##### DATA IN THIS EXERCISE

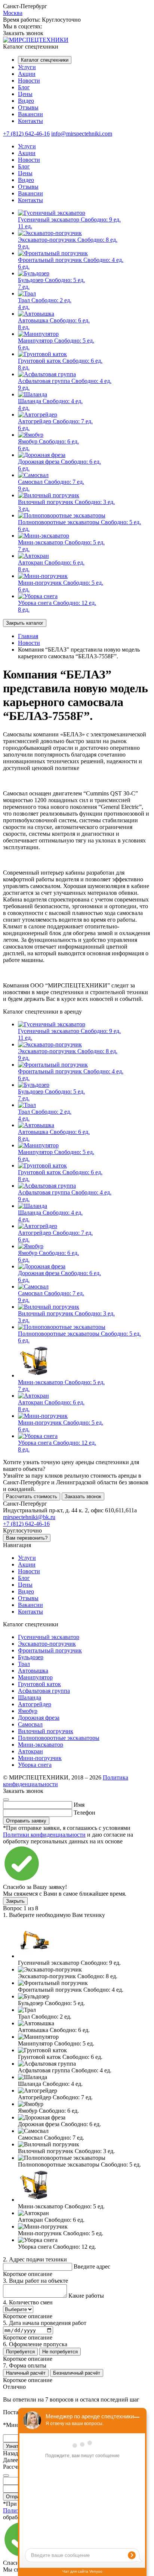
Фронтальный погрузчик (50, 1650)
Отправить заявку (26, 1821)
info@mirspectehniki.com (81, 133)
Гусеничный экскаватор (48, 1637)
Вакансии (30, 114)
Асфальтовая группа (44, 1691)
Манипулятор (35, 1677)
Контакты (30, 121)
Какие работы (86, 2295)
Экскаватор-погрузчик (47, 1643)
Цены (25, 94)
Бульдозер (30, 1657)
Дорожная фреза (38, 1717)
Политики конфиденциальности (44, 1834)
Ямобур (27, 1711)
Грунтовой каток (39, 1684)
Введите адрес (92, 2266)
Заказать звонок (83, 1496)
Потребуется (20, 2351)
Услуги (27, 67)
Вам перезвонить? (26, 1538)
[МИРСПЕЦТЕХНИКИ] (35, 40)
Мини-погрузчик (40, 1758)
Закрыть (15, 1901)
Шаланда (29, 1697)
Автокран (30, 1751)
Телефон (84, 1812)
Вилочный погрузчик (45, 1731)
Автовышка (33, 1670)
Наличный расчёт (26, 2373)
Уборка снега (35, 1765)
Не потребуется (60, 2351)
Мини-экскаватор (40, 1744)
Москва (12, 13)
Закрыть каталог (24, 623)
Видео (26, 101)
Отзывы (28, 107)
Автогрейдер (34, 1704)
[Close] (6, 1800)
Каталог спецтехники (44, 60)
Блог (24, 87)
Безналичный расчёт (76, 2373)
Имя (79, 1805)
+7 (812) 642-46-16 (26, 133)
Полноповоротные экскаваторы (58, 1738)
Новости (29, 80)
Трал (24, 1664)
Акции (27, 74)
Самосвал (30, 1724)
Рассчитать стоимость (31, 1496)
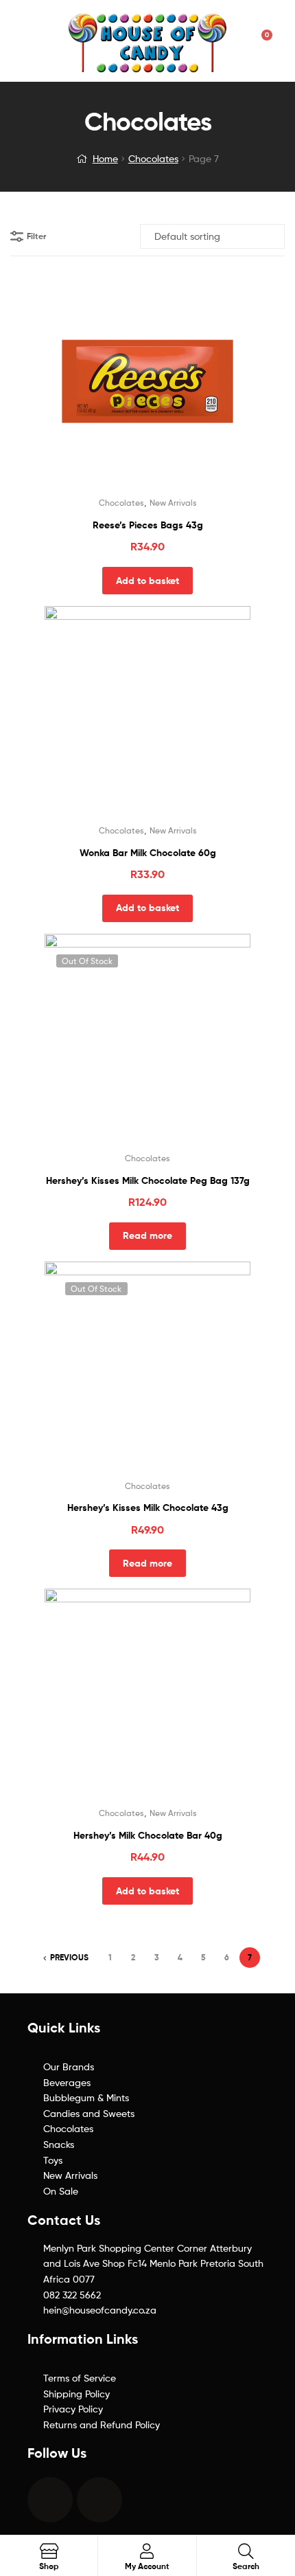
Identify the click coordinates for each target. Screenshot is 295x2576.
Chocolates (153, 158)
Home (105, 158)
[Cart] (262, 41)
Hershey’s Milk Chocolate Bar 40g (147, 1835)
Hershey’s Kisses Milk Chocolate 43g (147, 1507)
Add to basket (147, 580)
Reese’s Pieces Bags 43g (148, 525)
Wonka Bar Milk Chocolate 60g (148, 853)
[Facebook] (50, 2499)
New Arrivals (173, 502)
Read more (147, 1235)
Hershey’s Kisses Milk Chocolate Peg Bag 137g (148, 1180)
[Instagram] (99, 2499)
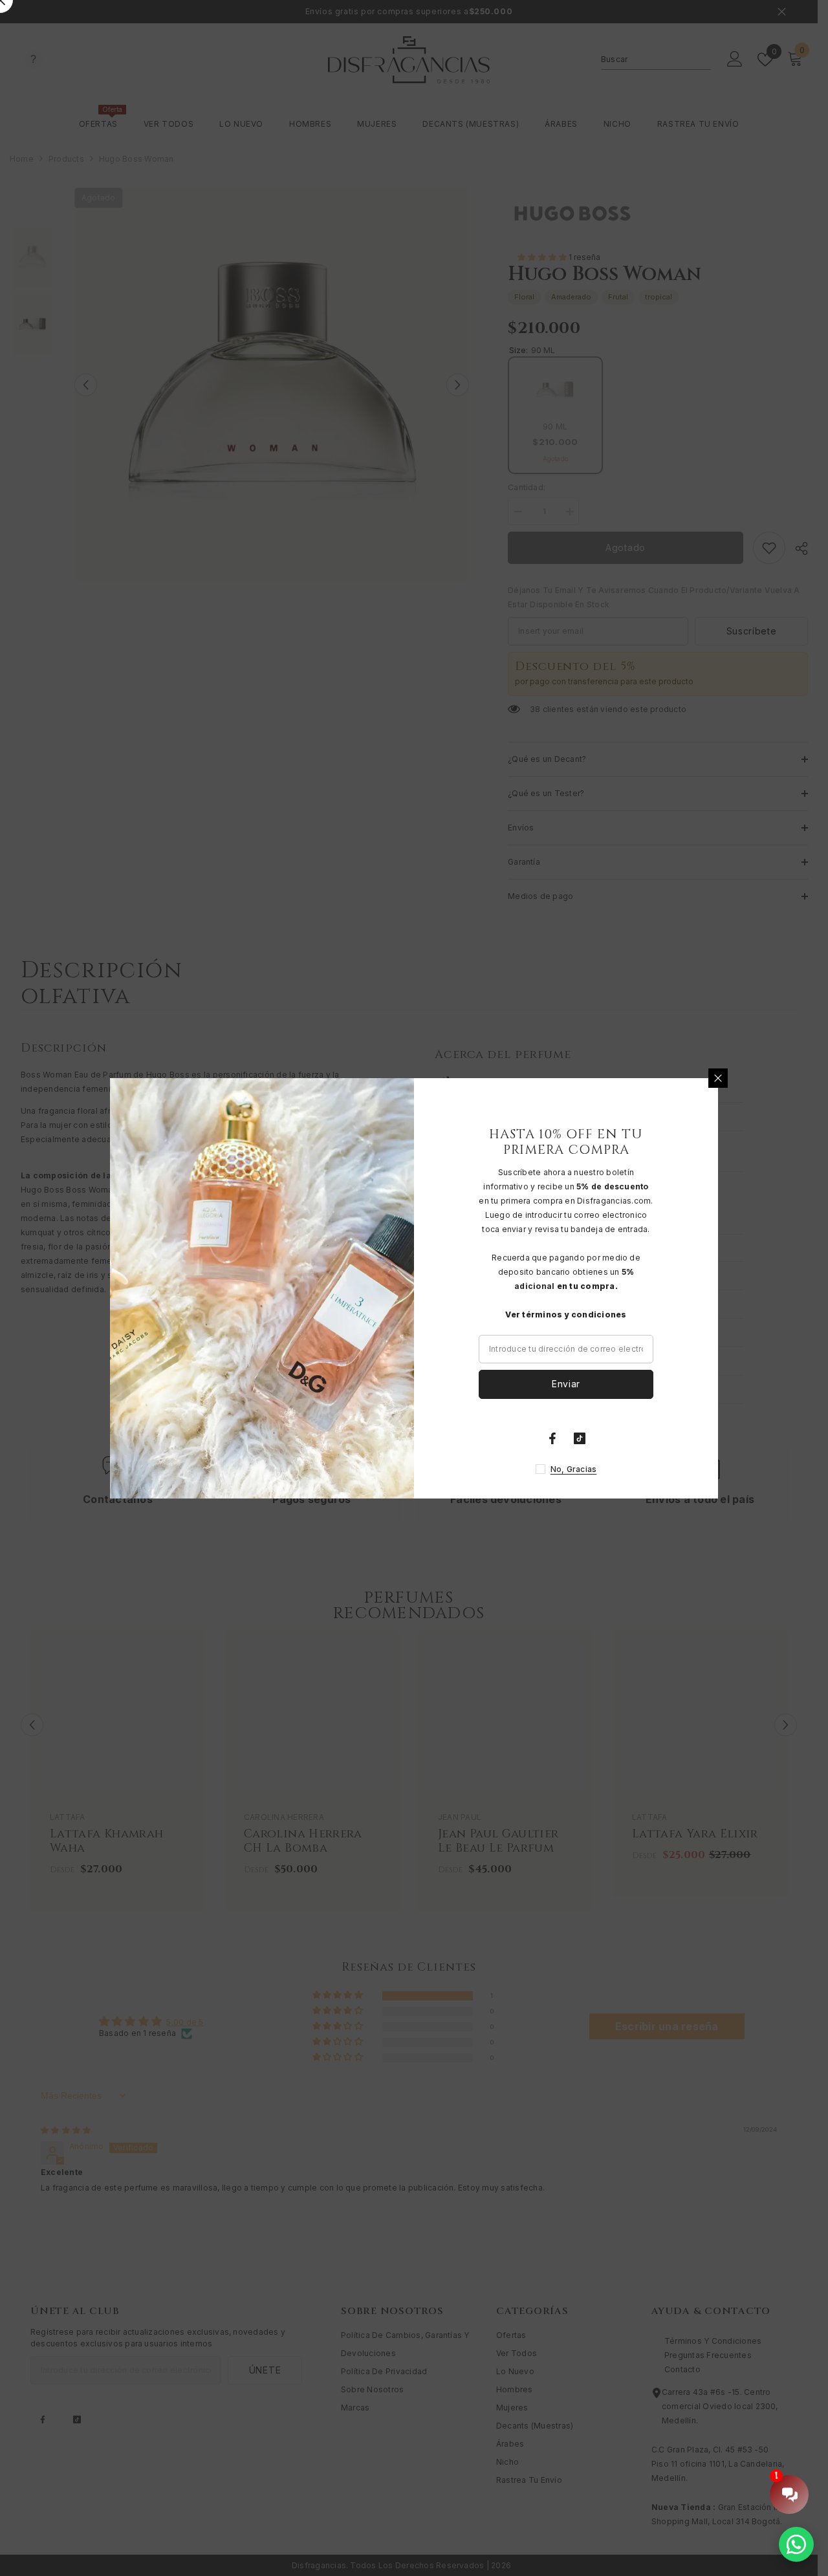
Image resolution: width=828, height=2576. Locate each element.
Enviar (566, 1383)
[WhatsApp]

##########

## WHAT NEEDS TO BE DONE:
Write out verbatim the lines from the one containing "[Instagram] (99, 2499)" through the last line of the listing above, and no other lines; omit pictures.

## RESULT OF THIS EXERCISE:
[Instagram] (99, 2499)
Image resolution: width=828, height=2576. Locate each element.
Enviar (566, 1383)
[WhatsApp]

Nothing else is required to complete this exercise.